In India far more people have a picture of the man who shot Gandhi on their wall than a picture of Gandhi. Most citizens of India (and Pakistan) regard Gandhi as an impediment to independence rather than a liberator.Non violence was an important propaganda tool but only one means of resistance and not the most important one.Brutalizing those who dissent non-violently is precisely what enhances their cause. Israel has learned nothing from this history.

Y. Ben-David said...

Gandhi wasn't too keen on Jews LIVING, period. He said we should have all committed suicide in World War II. That would have fit his worldview better than having the Germans do it because that way the Germans would have remained pure, they wouldn't have blook on their hands.
He also said we that German Jews could not claim to be non-violent (in the period of Nazi persecution prior to the start of the war) because we all share a collective guilt for killing Jesus.

Gandhi was a classic British-style genteel antisemite. And the British would have left India by 1947 if Gandhi had never existed.

Anonymous said...

Hey bacci40
Give me a break !
you still refuse to get it, THAT is the trouble ! these people are desperate to get there land back from irael that is continualy being stolen from them they go to any lenght to do so including attacking back with suicide
how in the hell can justify these atrocties?
what you are doing is this:
the bully in the play ground is beating up the litle kid and you blaming the bleeding kid trying to defend himself
who are you protecting ? and why ?

this is the trouble
shame on you my friend

Anonymous said...


so while i caught gandhi's comments that the jews shouldve committed mass suicide instead of going to the gas chambers, i guess i missed where he stood by as hindus and muslims committed acts of terror against the brits....ignorant me.

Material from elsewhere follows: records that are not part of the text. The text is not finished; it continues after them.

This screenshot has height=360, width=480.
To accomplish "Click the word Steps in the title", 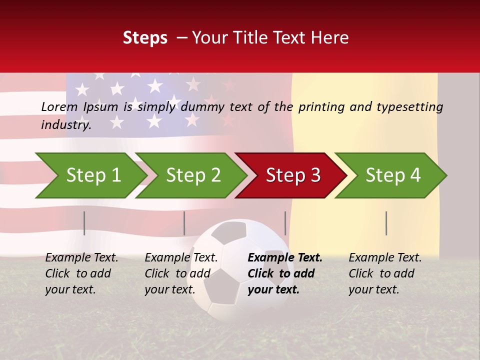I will point(145,38).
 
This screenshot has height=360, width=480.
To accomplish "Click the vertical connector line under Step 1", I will point(84,223).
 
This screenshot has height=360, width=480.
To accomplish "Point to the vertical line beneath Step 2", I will point(184,223).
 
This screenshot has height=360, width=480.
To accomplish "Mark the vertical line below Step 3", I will point(286,223).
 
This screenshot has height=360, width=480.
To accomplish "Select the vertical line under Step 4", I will point(386,223).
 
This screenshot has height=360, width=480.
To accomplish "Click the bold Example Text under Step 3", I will point(285,274).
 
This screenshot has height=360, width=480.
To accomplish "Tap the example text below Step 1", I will point(82,274).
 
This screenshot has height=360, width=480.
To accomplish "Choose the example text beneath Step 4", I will point(385,274).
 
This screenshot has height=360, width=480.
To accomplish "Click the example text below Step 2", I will point(181,274).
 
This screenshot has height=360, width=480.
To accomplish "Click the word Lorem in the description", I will point(59,106).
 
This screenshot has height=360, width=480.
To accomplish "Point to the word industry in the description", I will point(66,125).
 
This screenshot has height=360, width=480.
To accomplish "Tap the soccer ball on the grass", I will point(245,270).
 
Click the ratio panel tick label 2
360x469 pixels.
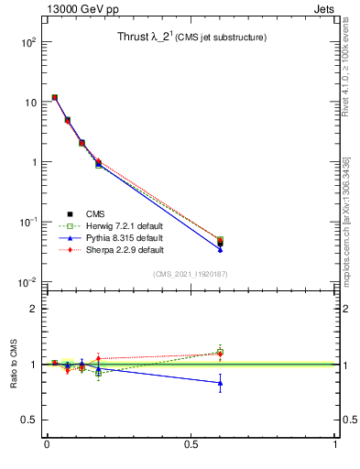click(31, 309)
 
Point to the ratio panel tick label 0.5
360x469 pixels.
click(27, 420)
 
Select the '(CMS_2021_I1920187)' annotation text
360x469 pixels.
click(190, 274)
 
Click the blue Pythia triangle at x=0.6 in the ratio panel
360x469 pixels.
click(220, 383)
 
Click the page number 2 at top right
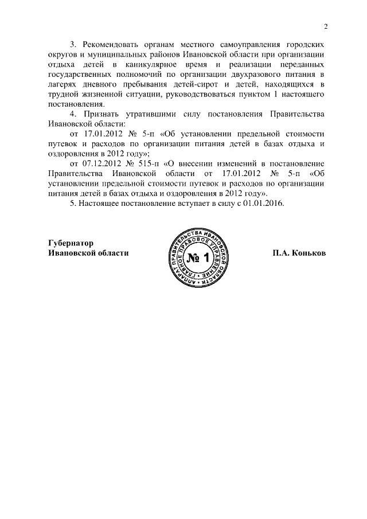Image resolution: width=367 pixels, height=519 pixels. click(x=325, y=26)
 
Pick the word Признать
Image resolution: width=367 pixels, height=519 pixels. click(x=99, y=116)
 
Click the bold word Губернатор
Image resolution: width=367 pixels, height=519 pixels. click(x=71, y=243)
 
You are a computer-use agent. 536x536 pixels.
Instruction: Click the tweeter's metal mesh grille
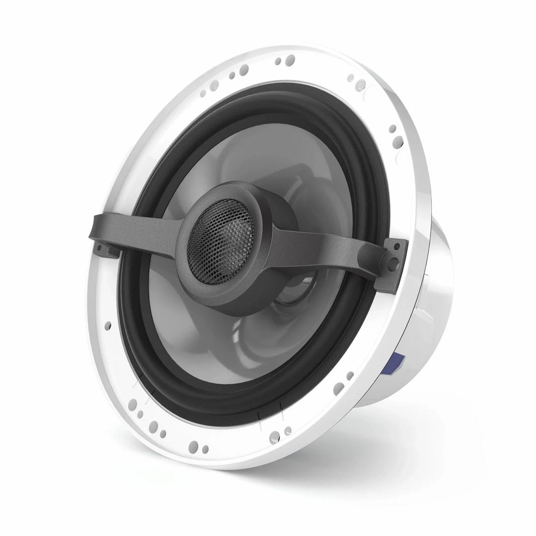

i definitely remember that man of courage sitting quietly as his country was partitioned so that the muslims would have their own country...even though it never existed before...and the subsequent population exchange led to the deaths of thousands...guess if the subject of this post is like that...then he is the arab gandhi.

as for jerry's comment regarding the stealing of land...im just curious jerry, how many other parts of the torah do you deny? or maybe you believe that you and most of the jews who reside in the world are descendants of the khazars. has to be one or the other.

oh, and my family did have land stolen from us. my paternal grandfather was a homesteader in central california...if you would like to know what became of his land, watch "there will be blood"...so thank you for your blessing on allowing me to declare jihad on the corporation that stole his land...when i get tossed in jail for committing mass murder, i will be sure to call you as a witness of my innocence.

Anonymous said...

Why are these non-violent protests are so .... violent?

Just watch any youtube videos - Paleostinians march to the fence and try to cross it, place a flag, etc. They throw stones at soldiers on the other side of the fence. Soldiers respond with tear gas and rubber bullets, sometimes with live fire. And this is called "non-violence"????

Jerry Haber said...


If you prefer "unarmed" to "nonviolent" fine, but the protests are organized as non-violent.

The fact that some members throw rocks has nothing to do with the organization. If you were correct, Abu Rahmah would have been charged with that.

Read carefully.

Oh, and bacci40, the Land of Israel was given to the seed of Abraham. And if a Palestinian state arises on all of Palestine, it will still be the Land of Israel. As you know, halakha grants ownership rights in property of the Land of Israel to gentiles bizman ha-zeh. And in any event, we are talking about national sovereignty. So TRY to separate the issues of national soveignty from the halakhic status of Eretz Yisrael, which includes part of South Lebanon, not to mention TransJordan. Most rabbis do.